Communities nearby mine wastes in arid and semi-arid regions are potentially exposed to high concentrations of toxic metal(loid)s from fugitive dusts deriving from impoundments. To assess the relation between potentially lofted particles and human health risk, we studied the relationship between pharmacokinetic bioaccessibility and metal(loid) molecular speciation for mine tailings dust particulate matter (PM), with elevated levels of arsenic and lead (up to 59 and 34 mmol kg-1, respectively), by coupling in vitro bioassay (IVBA) with X-ray absorption spectroscopy (XAS). Mine tailing efflorescent salts (PMES) and PM from the surface crust (0-1 cm, PMSC) and near surface (0-25 cm) were isolated to <10 μm and <150 μm effective spherical diameter (PM10 and PM150) and reacted with synthetic gastric and lung fluid for 30 s to 100 h to investigate toxic metal(loid) release kinetics.
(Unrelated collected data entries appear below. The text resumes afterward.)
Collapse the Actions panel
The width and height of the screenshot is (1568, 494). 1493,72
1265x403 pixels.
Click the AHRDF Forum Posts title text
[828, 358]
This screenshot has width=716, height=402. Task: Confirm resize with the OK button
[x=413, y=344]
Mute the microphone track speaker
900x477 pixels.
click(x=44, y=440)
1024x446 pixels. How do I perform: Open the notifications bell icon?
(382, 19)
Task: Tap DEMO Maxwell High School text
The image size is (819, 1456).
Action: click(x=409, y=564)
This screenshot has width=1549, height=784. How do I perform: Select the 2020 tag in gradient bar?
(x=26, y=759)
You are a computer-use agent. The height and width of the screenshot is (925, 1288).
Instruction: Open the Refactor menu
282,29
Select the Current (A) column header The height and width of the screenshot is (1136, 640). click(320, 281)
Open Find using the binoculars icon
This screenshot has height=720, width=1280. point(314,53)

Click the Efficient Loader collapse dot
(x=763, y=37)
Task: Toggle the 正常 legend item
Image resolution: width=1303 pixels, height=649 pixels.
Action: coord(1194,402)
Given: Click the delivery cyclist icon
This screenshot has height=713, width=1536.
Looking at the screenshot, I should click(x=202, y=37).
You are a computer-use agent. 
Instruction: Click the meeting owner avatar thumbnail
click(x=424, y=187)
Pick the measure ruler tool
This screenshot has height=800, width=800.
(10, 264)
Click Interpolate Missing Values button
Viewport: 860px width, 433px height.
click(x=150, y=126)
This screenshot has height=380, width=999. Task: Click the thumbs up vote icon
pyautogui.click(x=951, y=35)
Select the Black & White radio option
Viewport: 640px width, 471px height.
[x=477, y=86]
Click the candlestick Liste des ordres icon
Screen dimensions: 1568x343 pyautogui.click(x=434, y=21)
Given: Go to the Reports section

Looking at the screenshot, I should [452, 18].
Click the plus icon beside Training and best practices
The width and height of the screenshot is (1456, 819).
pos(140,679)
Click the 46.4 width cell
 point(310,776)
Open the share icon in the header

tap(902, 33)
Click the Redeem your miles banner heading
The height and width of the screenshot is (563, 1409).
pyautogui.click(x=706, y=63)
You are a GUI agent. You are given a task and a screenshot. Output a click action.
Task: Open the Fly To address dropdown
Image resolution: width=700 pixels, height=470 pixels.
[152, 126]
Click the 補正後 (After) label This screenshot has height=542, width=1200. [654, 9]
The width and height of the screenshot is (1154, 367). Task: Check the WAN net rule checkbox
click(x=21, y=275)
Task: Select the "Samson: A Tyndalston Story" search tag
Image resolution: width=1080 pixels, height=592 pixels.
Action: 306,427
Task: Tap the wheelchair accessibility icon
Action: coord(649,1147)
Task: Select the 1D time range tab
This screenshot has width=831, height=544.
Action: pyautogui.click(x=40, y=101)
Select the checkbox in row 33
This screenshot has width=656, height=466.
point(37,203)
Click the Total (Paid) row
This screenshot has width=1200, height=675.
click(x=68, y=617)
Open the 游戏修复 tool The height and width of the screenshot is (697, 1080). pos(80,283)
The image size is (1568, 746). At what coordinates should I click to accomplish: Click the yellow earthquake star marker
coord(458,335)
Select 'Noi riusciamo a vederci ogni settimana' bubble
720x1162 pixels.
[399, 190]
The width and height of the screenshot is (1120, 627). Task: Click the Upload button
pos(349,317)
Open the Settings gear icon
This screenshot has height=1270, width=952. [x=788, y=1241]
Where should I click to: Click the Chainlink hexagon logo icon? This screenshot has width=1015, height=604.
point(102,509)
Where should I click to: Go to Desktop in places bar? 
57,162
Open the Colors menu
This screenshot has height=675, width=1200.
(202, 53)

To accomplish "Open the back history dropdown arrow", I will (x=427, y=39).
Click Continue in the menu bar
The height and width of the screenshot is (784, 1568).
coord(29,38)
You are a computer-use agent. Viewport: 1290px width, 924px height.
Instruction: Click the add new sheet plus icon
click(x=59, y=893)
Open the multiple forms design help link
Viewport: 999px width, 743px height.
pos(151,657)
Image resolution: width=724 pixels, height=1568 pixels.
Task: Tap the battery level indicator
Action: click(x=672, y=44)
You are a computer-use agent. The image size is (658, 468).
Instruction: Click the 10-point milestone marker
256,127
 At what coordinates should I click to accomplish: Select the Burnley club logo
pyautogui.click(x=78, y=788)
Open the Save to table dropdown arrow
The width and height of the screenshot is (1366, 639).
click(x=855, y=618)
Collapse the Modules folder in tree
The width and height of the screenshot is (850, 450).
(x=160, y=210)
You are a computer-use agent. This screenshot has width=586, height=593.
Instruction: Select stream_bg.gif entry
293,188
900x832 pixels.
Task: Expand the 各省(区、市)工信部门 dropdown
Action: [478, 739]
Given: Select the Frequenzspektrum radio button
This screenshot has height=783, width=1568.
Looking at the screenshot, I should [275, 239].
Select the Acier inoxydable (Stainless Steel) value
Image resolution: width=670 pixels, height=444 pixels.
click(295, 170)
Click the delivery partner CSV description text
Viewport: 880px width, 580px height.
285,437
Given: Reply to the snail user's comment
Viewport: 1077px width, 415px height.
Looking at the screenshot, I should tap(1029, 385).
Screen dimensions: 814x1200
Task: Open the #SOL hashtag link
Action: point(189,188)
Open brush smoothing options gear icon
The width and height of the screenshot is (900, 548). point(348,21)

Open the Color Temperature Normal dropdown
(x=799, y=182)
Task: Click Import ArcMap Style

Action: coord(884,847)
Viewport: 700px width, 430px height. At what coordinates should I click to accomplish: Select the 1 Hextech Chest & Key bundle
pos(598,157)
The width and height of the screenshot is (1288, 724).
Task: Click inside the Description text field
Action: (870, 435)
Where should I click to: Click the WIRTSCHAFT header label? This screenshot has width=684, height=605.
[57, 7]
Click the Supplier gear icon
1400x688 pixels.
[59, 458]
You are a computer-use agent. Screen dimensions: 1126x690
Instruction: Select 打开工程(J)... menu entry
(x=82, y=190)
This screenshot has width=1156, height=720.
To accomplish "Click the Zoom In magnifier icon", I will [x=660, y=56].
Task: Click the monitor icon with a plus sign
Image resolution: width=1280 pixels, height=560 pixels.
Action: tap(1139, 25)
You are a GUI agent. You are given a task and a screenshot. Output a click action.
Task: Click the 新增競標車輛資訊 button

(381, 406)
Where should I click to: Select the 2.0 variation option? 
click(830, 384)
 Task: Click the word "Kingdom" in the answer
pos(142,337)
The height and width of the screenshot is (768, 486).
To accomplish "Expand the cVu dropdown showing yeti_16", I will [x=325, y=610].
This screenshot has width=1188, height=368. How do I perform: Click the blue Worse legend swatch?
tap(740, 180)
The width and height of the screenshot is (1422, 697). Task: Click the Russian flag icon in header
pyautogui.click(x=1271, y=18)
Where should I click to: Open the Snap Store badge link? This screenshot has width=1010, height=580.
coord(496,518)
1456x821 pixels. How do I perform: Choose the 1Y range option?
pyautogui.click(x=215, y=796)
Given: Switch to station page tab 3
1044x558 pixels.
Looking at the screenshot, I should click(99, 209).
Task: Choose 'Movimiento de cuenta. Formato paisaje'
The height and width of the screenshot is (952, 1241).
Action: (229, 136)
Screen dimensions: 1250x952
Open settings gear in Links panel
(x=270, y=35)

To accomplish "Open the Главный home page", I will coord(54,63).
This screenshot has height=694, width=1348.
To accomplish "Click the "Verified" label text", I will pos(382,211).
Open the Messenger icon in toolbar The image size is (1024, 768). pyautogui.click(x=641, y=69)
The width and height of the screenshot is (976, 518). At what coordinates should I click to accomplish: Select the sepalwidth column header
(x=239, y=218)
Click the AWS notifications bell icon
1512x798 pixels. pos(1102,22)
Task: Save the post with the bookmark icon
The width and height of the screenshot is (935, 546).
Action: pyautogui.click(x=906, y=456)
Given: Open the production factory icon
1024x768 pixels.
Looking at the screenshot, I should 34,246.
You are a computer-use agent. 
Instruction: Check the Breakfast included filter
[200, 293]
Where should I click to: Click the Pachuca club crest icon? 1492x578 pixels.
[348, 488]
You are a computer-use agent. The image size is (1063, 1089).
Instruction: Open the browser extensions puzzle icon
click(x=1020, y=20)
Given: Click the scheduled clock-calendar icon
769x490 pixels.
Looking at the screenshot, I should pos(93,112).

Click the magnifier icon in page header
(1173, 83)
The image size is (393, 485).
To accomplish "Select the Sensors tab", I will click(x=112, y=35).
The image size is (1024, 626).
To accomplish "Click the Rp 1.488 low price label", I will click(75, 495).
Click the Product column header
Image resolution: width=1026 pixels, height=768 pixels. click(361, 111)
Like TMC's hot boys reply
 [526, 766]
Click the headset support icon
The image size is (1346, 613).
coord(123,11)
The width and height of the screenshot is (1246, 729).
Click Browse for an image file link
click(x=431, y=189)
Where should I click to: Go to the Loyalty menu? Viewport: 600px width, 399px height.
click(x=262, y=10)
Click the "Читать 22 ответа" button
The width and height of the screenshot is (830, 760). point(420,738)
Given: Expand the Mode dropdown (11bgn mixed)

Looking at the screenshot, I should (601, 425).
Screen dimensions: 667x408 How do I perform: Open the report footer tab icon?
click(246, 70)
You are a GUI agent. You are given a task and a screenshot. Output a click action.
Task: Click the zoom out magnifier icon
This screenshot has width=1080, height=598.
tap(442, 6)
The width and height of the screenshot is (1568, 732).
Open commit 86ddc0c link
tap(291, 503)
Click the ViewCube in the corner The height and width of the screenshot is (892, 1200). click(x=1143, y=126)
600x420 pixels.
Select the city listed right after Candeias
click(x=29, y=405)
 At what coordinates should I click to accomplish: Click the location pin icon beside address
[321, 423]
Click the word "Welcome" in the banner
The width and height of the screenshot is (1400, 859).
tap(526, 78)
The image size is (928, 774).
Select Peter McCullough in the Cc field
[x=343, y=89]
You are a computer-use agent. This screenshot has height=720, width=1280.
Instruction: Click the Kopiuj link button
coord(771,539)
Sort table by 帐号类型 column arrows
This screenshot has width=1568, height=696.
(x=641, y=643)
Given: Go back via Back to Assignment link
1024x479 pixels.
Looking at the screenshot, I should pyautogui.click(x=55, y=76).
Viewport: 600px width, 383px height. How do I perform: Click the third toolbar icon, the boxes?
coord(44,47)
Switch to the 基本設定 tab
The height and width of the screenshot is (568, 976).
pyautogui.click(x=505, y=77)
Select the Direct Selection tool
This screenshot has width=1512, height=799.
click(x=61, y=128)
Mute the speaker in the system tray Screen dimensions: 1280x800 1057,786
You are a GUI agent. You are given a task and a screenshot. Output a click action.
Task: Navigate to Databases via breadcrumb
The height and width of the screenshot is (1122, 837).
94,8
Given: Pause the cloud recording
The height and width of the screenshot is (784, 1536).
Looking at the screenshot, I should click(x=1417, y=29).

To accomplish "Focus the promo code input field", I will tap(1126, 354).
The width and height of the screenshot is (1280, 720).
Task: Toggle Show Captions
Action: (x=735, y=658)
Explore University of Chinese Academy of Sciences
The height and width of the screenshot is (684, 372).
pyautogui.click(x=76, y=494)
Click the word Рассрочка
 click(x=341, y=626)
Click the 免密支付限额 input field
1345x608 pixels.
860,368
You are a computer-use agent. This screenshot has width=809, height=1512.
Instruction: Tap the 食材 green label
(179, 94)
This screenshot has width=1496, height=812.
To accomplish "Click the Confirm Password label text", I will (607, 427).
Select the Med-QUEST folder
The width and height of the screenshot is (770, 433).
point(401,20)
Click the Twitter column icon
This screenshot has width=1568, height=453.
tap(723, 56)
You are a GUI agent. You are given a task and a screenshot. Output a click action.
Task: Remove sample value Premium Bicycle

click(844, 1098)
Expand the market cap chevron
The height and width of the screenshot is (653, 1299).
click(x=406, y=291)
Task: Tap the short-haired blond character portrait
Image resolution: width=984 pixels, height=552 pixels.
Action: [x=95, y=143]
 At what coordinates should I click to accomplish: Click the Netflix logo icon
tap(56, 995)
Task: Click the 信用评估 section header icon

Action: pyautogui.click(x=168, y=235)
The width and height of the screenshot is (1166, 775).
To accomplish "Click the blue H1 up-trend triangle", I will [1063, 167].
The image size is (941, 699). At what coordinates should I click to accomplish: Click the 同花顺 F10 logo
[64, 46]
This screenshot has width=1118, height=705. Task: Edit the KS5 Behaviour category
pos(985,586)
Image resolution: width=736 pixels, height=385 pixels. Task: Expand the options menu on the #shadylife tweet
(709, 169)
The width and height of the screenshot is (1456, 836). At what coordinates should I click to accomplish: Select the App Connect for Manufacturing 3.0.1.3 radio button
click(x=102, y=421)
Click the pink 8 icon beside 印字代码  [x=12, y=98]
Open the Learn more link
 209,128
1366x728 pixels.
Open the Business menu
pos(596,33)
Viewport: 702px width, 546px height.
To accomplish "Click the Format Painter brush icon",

Bioaccessible (BAc) fractions of arsenic and lead were about 10 and 100 times greater in gastric than in lung fluid simulant, respectively, and 10-100% of the maximum gastric BAc from PM10 and PM150 occurred within 30 s, with parabolic dissolution of fine, highly-reactive particles followed by slower release from less soluble sources. Evaporite salts were almost completely solubilized in gastric-fluid simulants. Arsenate within jarosite and sorbed to ferrihydrite, and lead from anglesite, were identified by XAS as the principal contaminant sources in the near surface tailings. In the synthetic lung fluid, arsenic was released continuously to 100 h, suggesting that residence time in vivo must be considered for risk determination. Analysis of pre- and post-IVBA PM indicated the release of arsenic in lung fluid was principally from arsenic-substituted jarosite, whereas in synthetic gastric fluid arsenic complexed on ferrihydrite surfaces was preferentially released and subsequently repartitioned to jarosite-like coordination at extended exposures. Lead dissolved at 30 s was subsequently repartitioned back to the solid phase as pyromorphite in phosphate rich lung fluid. The bioaccessibility of lead in surface tailings PM was limited due to robust sequestration in plumbojarosite. Kinetic release of toxic elements in both synthetic biofluids indicated that a single IVBA interval may not adequately describe release dynamics.